Australia has long had an issue with cats. They’ve decimated populations of native species, playing a large hand in the extinction of many species found nowhere else. So it makes sense that part of Australia’s first Threatened Species Strategy would be to minimise the impact of cat populations on local wildlife. The strategy included a target of 2 million cats being killed between 2015 and 2020. Whilst this might sound like a reasonable goal, this paper argues that the actual scientific evidence supporting the target is pretty weak, and goes into some alternatives and motives.
Feral cats are responsible for the decline of many endemic species worldwide. But will removing them boost rat populations, causing more potential harm? (Image Credit: Brisbane City Council, CC BY 2.0, Image Cropped)
Trophic roles of black rats and seabird impacts on tropical islands: Mesopredator release or hyperpredation? (2015) Ringler et al., Biological Conservation, https://doi.org/10.1016/j.biocon.2014.12.014
For centuries, rats have been portrayed as carriers of diseases and death; whereas our feline friends, worshipped by the ancient Egyptians, will definitely make your YouTube video go viral (a quick Google search of “cat video” shows 1 310 000 000 results).

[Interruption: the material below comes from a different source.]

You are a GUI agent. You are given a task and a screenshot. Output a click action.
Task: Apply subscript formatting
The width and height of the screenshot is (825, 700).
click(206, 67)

Both have been introduced, either accidentally or deliberately, to islands where endemic species have evolved and adapted to an environment without these generalist predators. So how do you know if eradicating one of them will make things better for the native wildlife?
Before taking radical conservation actions, it may be a good idea to understand how feral cats (the apex predator), rats (the mesopredator) and their common prey are affecting each other. Namely, if you kill all the cats, will there be more rats to prey on seabirds? On the other hand, will killing all the rats really reduce the predation by cats on seabirds?